WHAT YOU NEED TO DO:
Could you rewrite the records starting at the line that contains "This screenshot has height=840, width=1408." and ending at the line that contains "Action: click(199, 577)", replacing "Problems" with "Terminal" and keeping everything else the same? Omit the pictures from your answer.

MATERIAL SUPPLIED:
· · ·
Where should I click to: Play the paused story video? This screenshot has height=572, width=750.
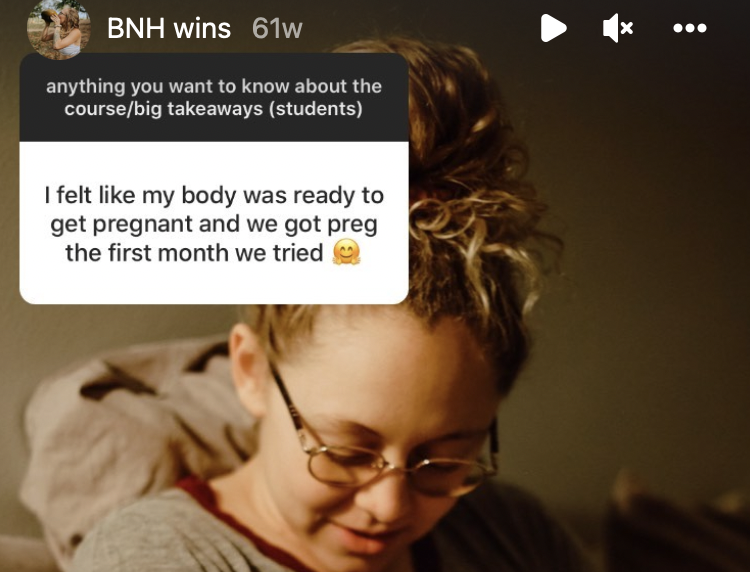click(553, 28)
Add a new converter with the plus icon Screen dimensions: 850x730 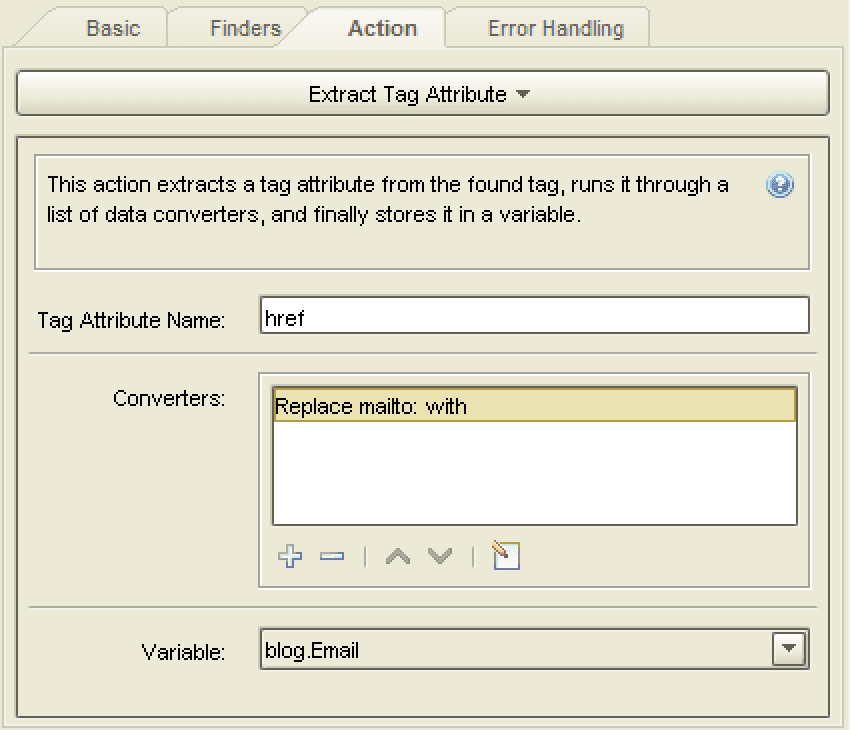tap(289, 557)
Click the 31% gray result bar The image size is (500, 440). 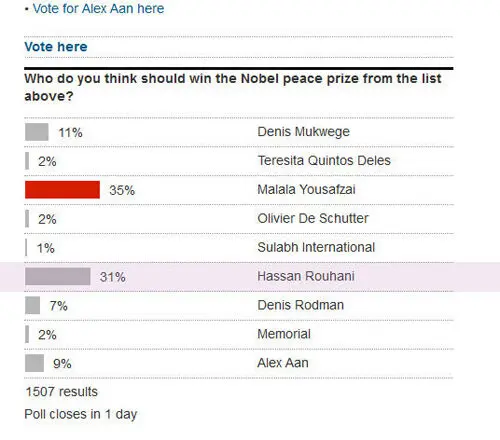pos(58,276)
· · ·
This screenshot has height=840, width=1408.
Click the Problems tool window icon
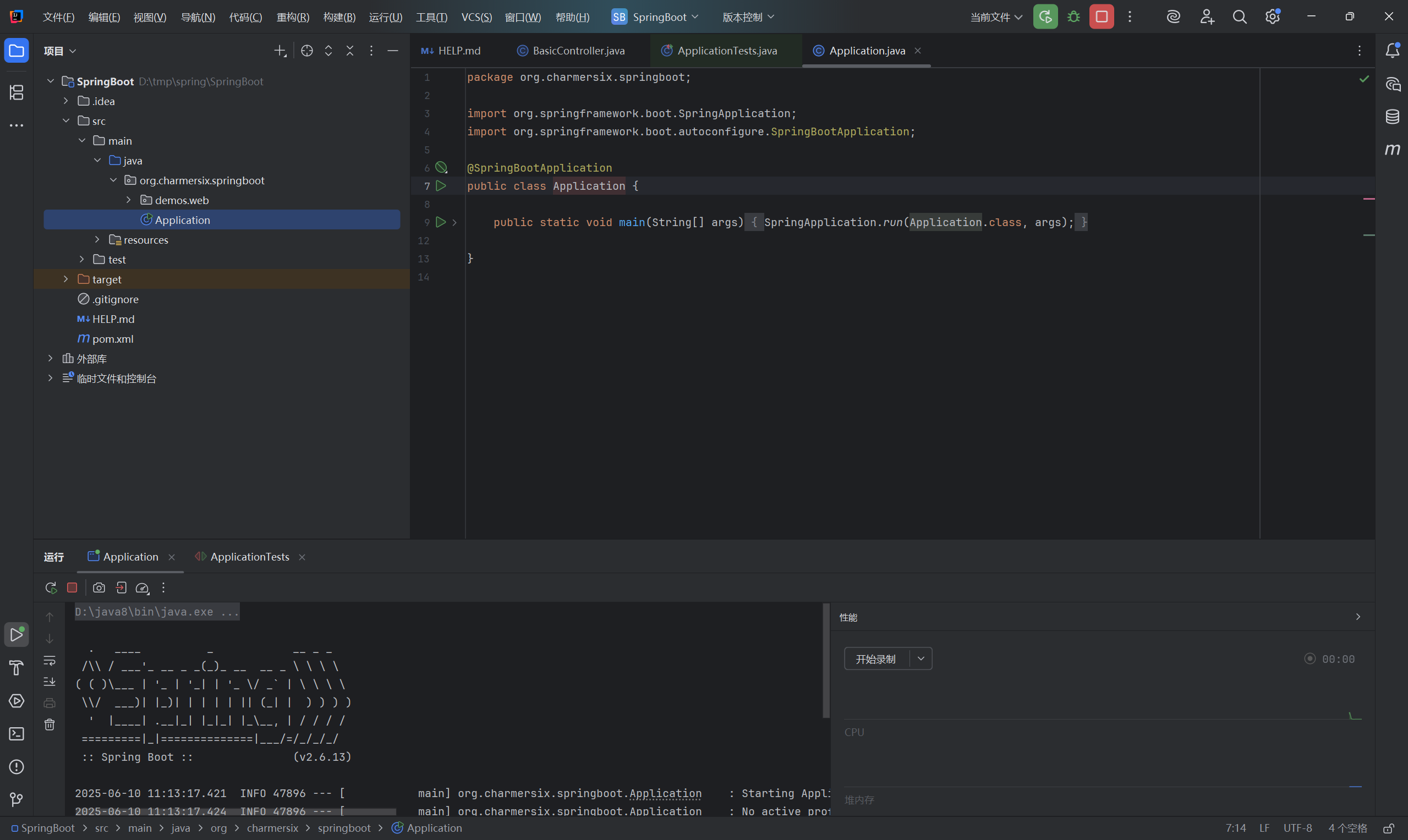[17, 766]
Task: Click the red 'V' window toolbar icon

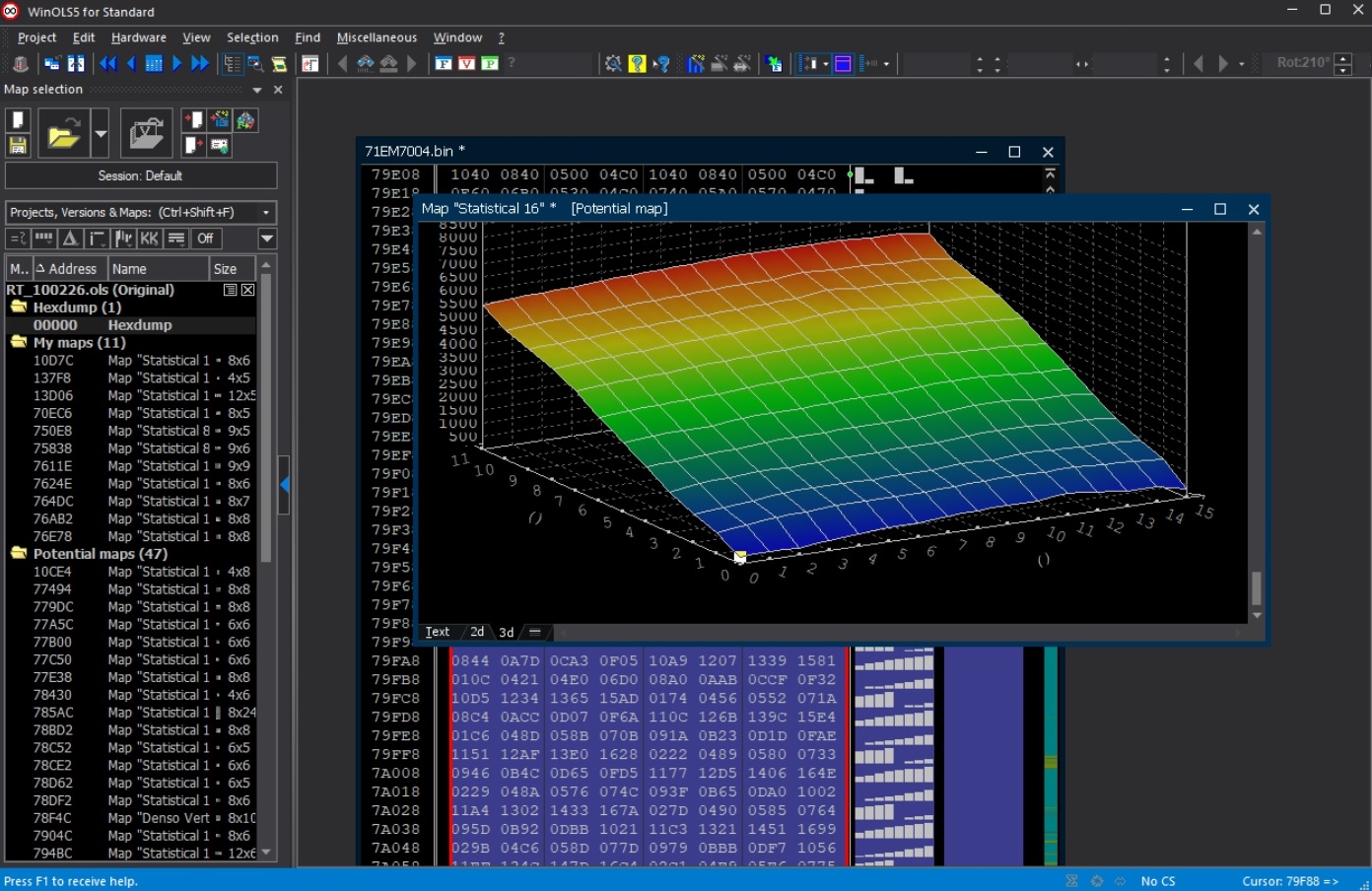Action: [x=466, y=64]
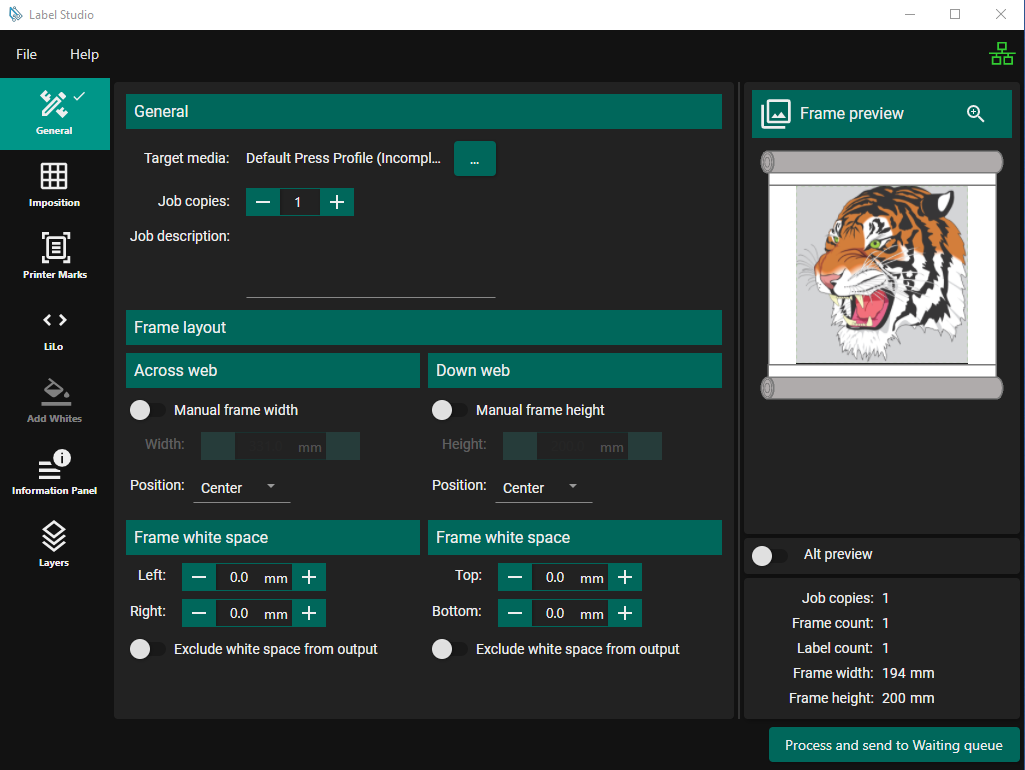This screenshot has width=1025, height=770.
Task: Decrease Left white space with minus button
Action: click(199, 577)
· · ·
EXERCISE RESPONSE:
This screenshot has height=840, width=1408.
Click the Terminal tool window icon
[17, 766]
Task: Click the red 'V' window toolbar icon

Action: [x=466, y=64]
This screenshot has width=1025, height=770.
Task: Decrease Left white space with minus button
Action: click(199, 577)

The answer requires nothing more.